A ONG Human Rights Watch (HRW), especializada no acompanhamento da situação humanitária internacional, apelou às autoridades polacas para que retirem «imediatamente» as acusações contra a deputada Joanna Scheuring-Wielgus por ter marchado a favor do aborto, pelo qual ela enfrenta até quatro anos de prisão.
A 25 de Outubro de 2020, juntamente com o seu marido, Piotr Wielgus, Scheuring-Wielgus levava uma faixa numa igreja em Torun, no centro da Polónia, lendo «Mulher, podes decidir por ti própria» para protestar contra uma decisão do Tribunal Constitucional que eliminou essencialmente o acesso ao aborto legal na Polónia.

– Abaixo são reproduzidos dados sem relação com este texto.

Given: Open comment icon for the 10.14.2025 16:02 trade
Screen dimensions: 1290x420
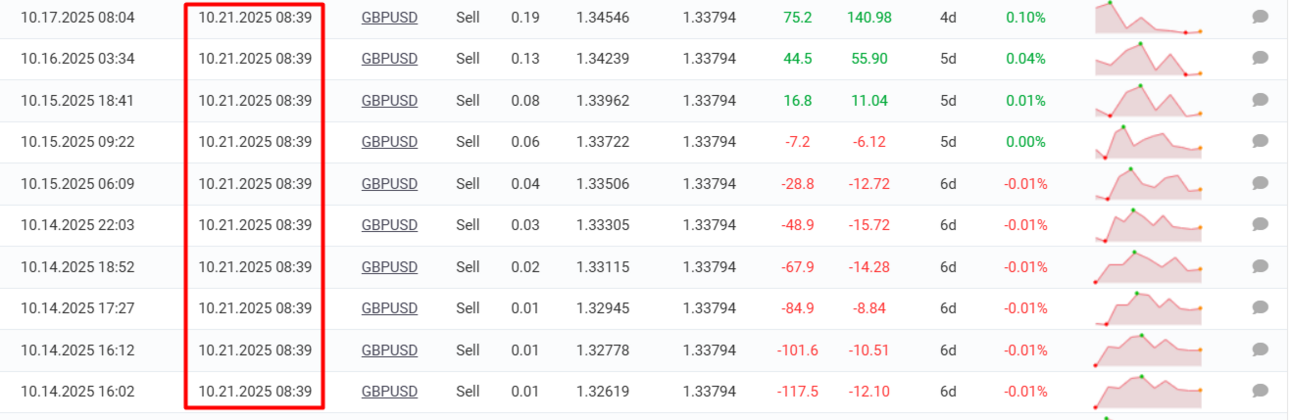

Em Dezembro de 2020, o Procurador-Geral, Zbigniew Ziobro, iniciou uma moção para retirar a Scheuring-Wielgus a sua imunidade legal parlamentar para o protesto, que culminou com sucesso no dia 20 de Novembro.
Finalmente, na passada terça-feira, o Ministério Público de Torun acusou o deputado de esquerda Lewica, agora sem imunidade, de «ofender sentimentos religiosos» e «interferência maliciosa no culto religioso». Cada infracção implica uma pena de até dois anos de prisão. Ela declarou-se inocente. O seu marido, acusado dos mesmos delitos, foi absolvido.
A investigadora da HRW Hillary Margolis denunciou que «a acusação de um deputado por um protesto pacífico é uma escalada inegavelmente alarmante nos esforços do governo polaco para criminalizar não só o aborto, mas também qualquer pessoa que apoie abertamente os direitos reprodutivos.
HRW recorda que o aborto só é agora permitido na Polónia para salvaguardar a vida ou saúde de uma mulher ou se a gravidez for o resultado de um crime, tal como violação ou incesto.
No entanto, na prática, as múltiplas barreiras tornam quase impossível às pessoas que podem procurar um aborto legal obter um, de acordo com a organização.
«As provas mostram consistentemente que as leis que restringem ou criminalizam o aborto não eliminam o aborto, mas antes levam as pessoas a procurar o aborto através de meios que podem pôr em risco a sua saúde mental e física e diminuir a sua autonomia e dignidade», lamenta a ONG.
O governo polaco deveria retirar as acusações falsas contra Scheuring-Wielgus e outras activistas dos direitos das mulheres e LGBT, e inverter o rumo para assegurar o acesso ao aborto seguro e legal e a outros serviços essenciais de saúde reprodutiva, disse a Human Rights Watch.